Ziel der Aufgabe: Aktualisiere bitte den Abschnitt der Albumbesprechung von „3. Schocktober: „The“ bis „in stimmungsvolle Musik.“, indem du „Konzeptalbum“ durch „Studioalbum“ ersetzt, und gib den Abschnitt dann vollständig wieder.

Auszug aus der Quelle:

3. Schocktober: „The Puppet Master“ von King Diamond (2003)

"The Puppet Master" Picture LP, Seite A Massacre records, mellowdramatix "The Puppet Master" Picture LP, Seite A

Das atmosphärische Konzeptalbum ist angesiedelt im Ungarn des 18. Jahrhunderts und bietet eine düstere Horrorgeschichte, eingebettet in stimmungsvolle Musik.

Rezension

Ein junger Mann besucht an Weihnachten in Budapest die Vorführung eines Puppentheaters. Bereits zuvor wird durch das einleitende Stück „Midnight“ angedeutet, das vor einigen Jahren etwas Schreckliches geschehen sein muss. Es beschreibt erneut einen Winterabend in Budapest, der tragische Erinnerungen auslöst. In der Folge erzählt King Diamond[1] eine tragische Geschichte, mit gnadenlosen Antagonisten, Magie, phantastischem Horror und einer besonders perversen Form des Body-Horrors. Hierbei schwingt – auch durch die gewählte Einleitung – wenig Hoffnung mit.

Der Song „The Puppet Master“ erzählt von King Diamonds Besuch in einem ausverkauften Puppentheater, bei dem die Puppen nahezu so groß sind wie echte Menschen. Die Puppen hängen an silbernen Fäden und wirken irgendwie ungesund. Bereits zuvor stellt sich bei King ein merkwürdiges Gefühl ein, doch dieses wird durch den Auftritt des Little Drummer Boy nochmals verstärkt. King bemerkt, dass diese Puppe eine Schnittverletzung auf der Hand hat, dort, wo der Faden befestigt ist, und das dort Blut zu sehen ist. Spätestens jetzt ist King überzeugt, dass hier etwas Übernatürliches am Werk ist. Während alle anderen nach der Show schnell nach Hause gehen wollen, begegnet King der jungen Frau Victoria. Die beiden verlieben sich in der Magie des Augenblicks („Magic“). Doch dann verliert King seine Liebe im Nebel der Straßen im nächtlichen Budapest. Auf der Suche nach ihr trifft er auf die Frau des Puppenspielers, die mit einem Messer und einem Karren durch die Straßen zieht, um nach neuem Material für Puppen zu suchen. King beschließt ihr zu folgen und wird Zeuge von etwas Schrecklichem, das jedoch erst den Beginn jener Schrecken markiert, die noch folgen werden.

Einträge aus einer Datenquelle
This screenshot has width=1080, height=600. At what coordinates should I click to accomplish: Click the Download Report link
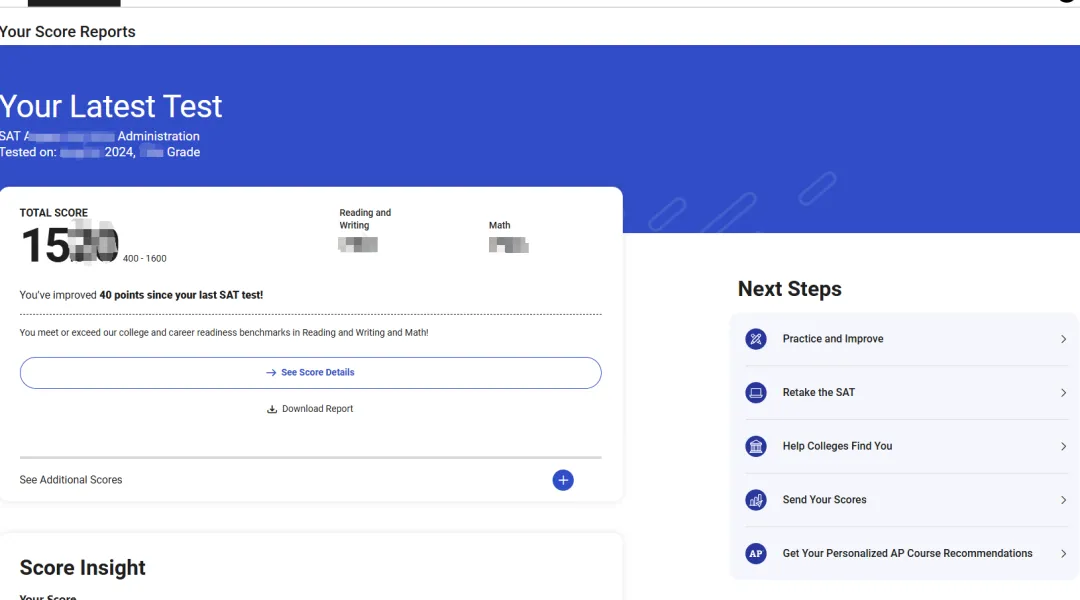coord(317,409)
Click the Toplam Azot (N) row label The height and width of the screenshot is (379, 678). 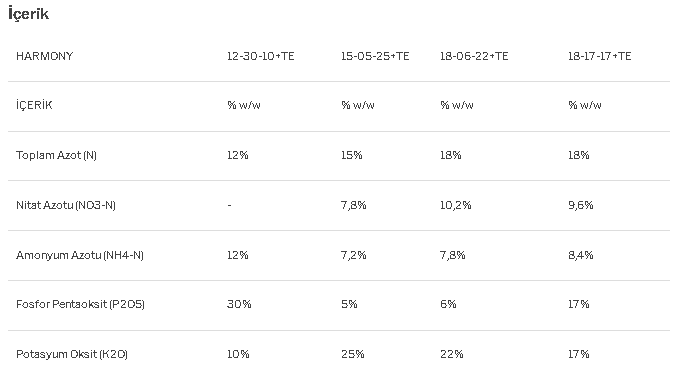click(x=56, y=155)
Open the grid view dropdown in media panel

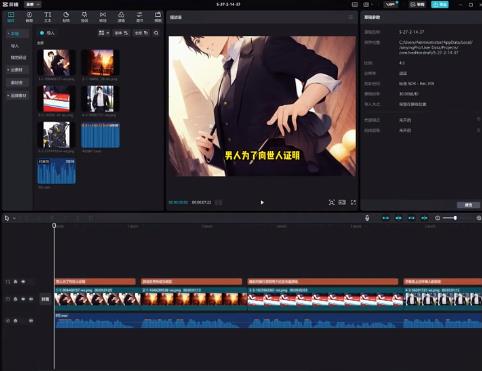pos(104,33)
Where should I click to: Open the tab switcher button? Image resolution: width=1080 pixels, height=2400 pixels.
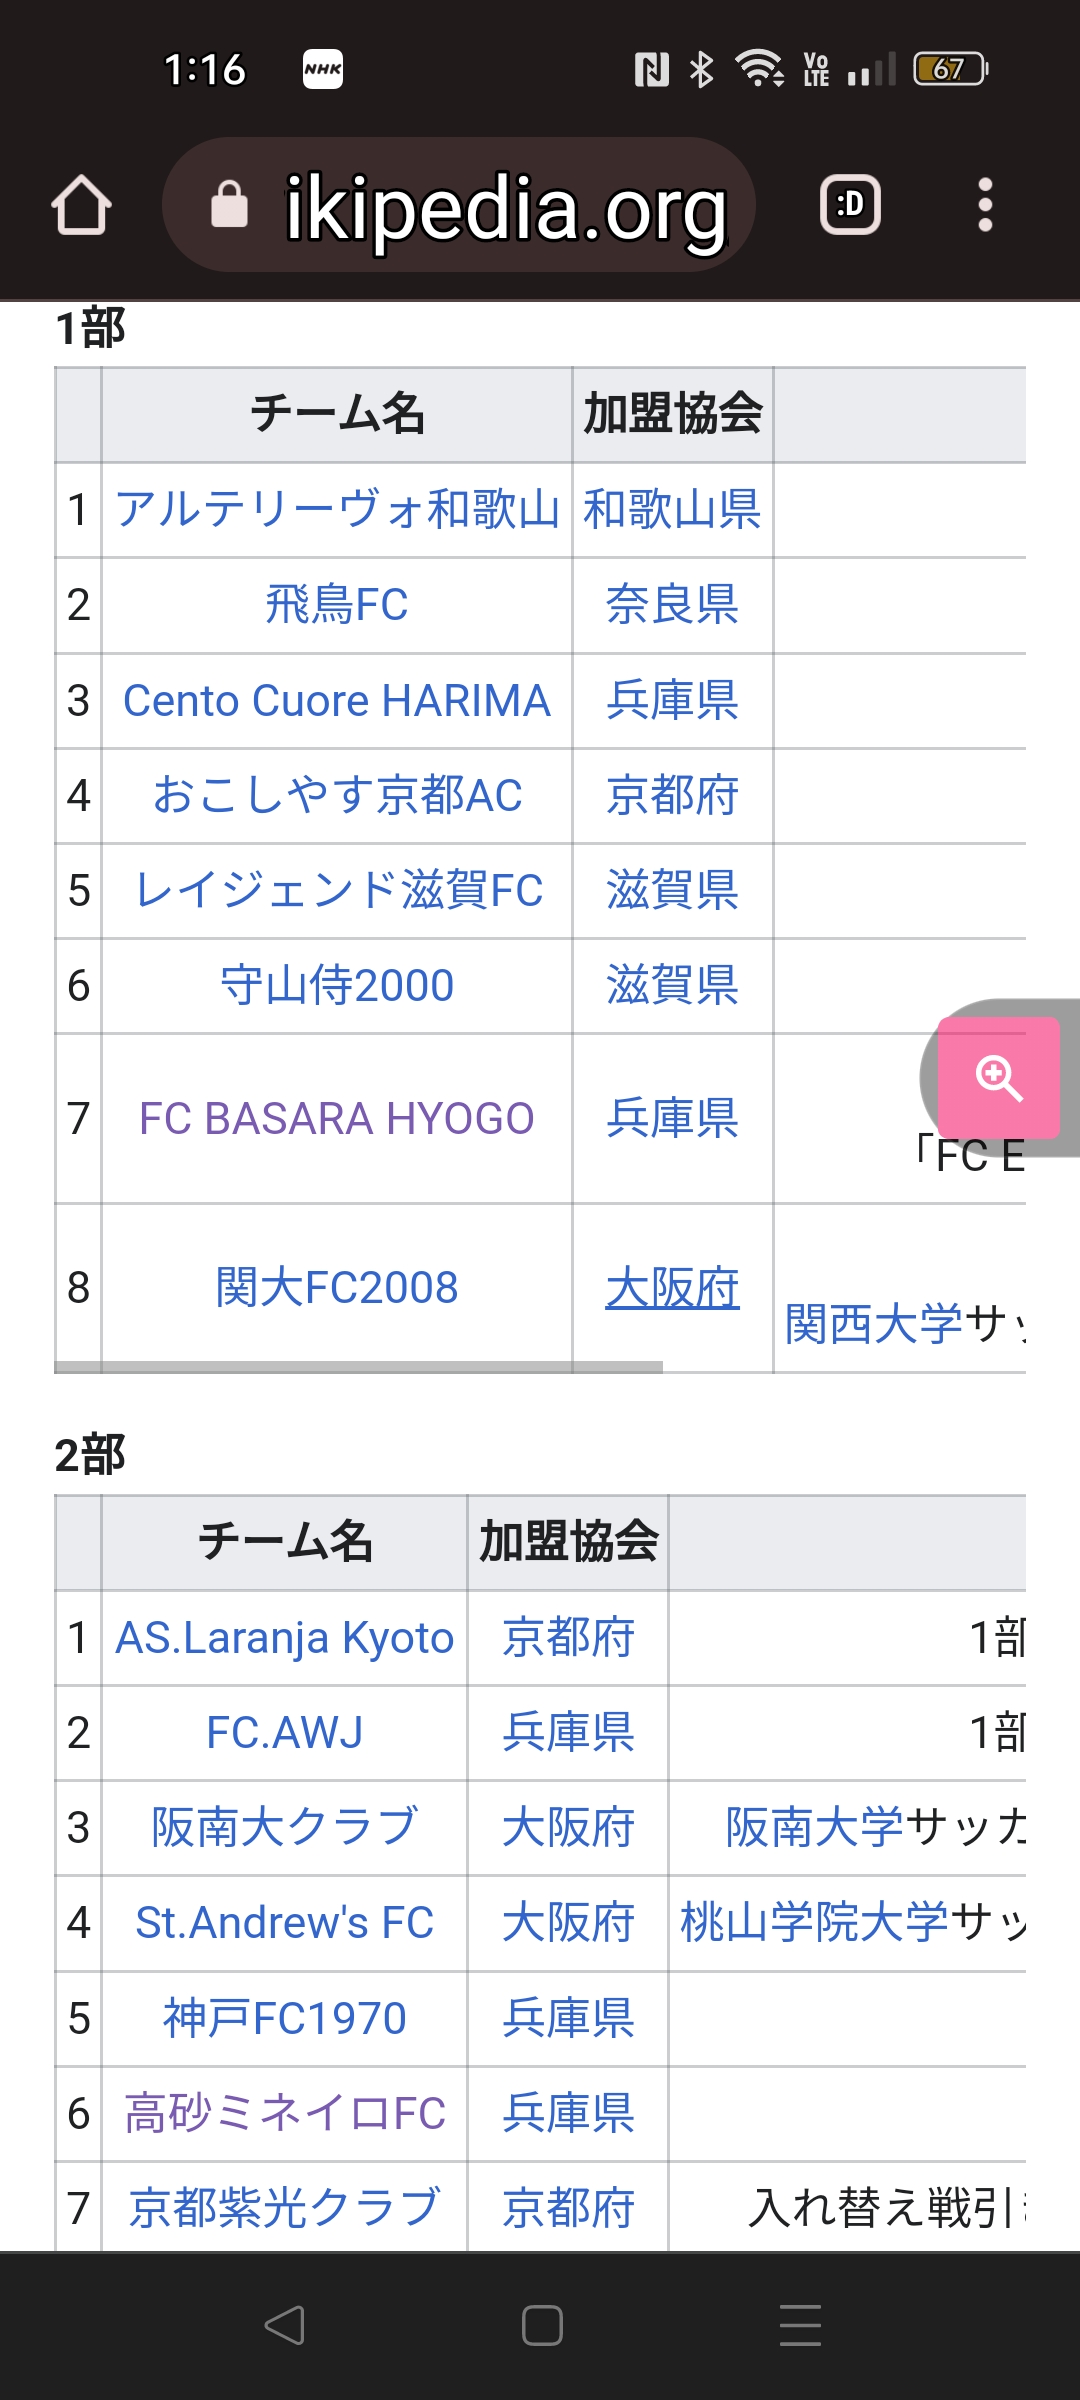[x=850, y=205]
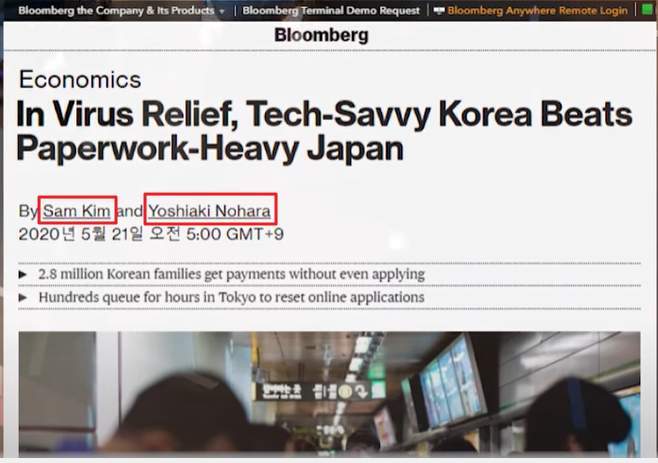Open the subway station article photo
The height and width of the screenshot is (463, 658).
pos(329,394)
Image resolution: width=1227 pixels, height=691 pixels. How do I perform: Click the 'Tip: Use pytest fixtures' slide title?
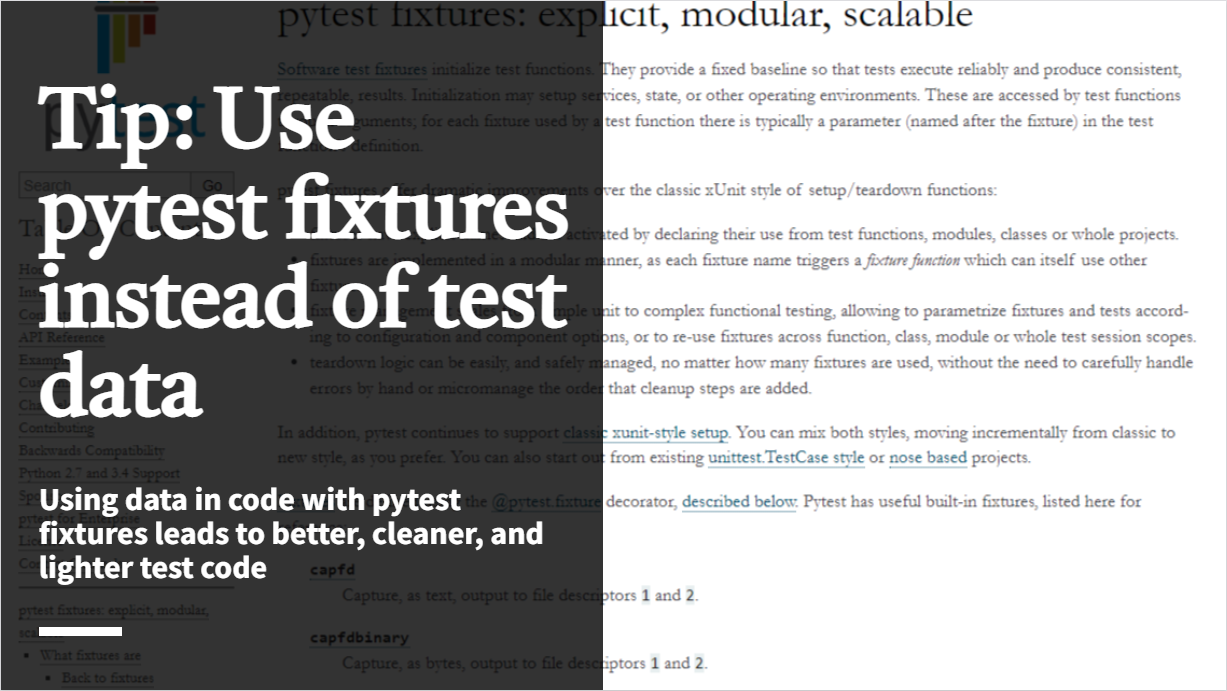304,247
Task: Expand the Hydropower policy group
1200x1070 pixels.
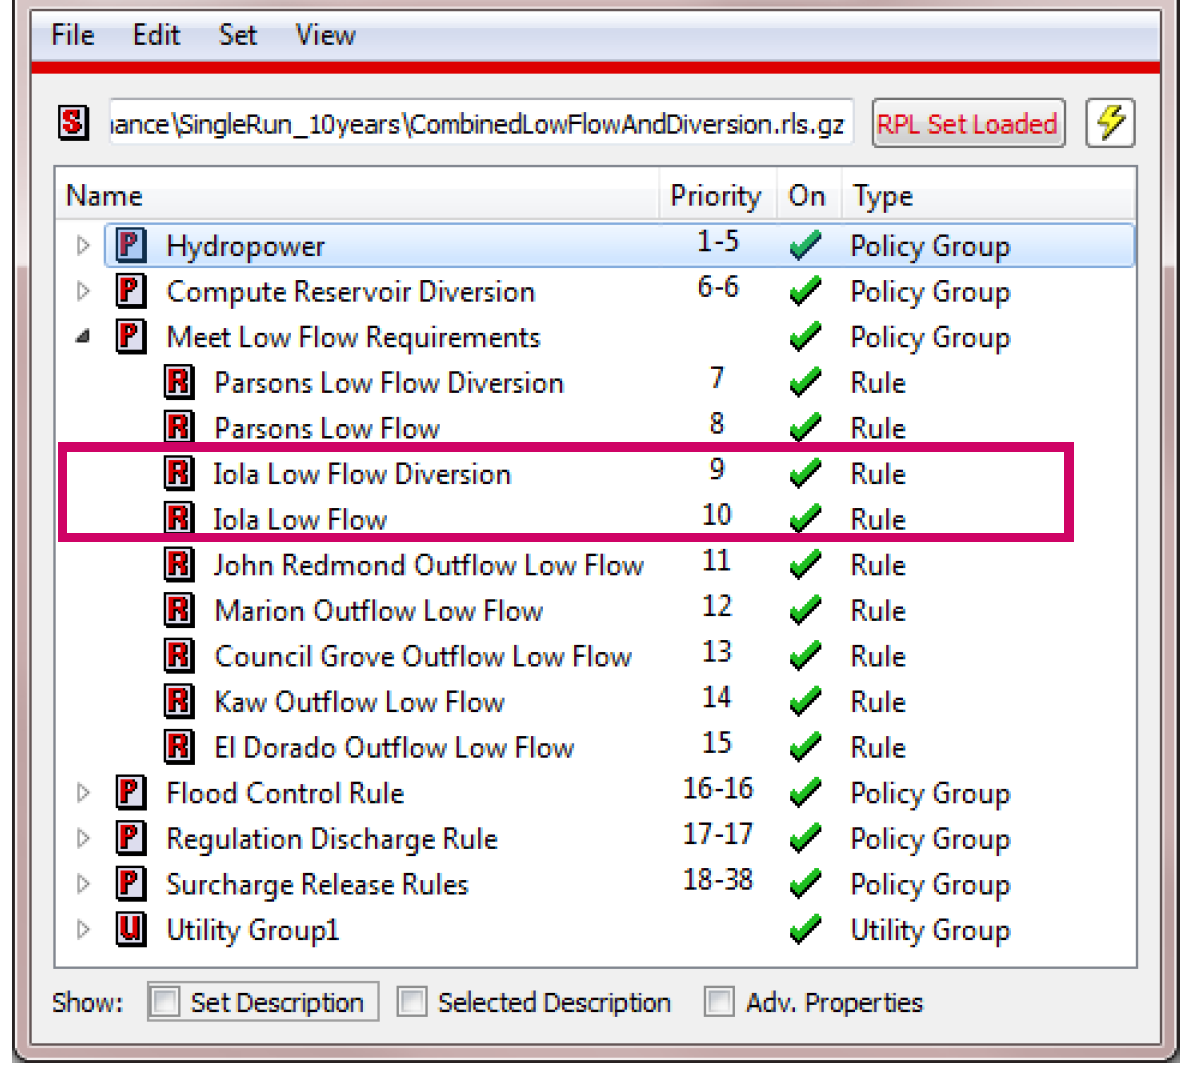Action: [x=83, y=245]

Lösung der Aufgabe:
3. Schocktober: „The Puppet Master“ von King Diamond (2003)

"The Puppet Master" Picture LP, Seite A Massacre records, mellowdramatix "The Puppet Master" Picture LP, Seite A

Das atmosphärische Studioalbum ist angesiedelt im Ungarn des 18. Jahrhunderts und bietet eine düstere Horrorgeschichte, eingebettet in stimmungsvolle Musik.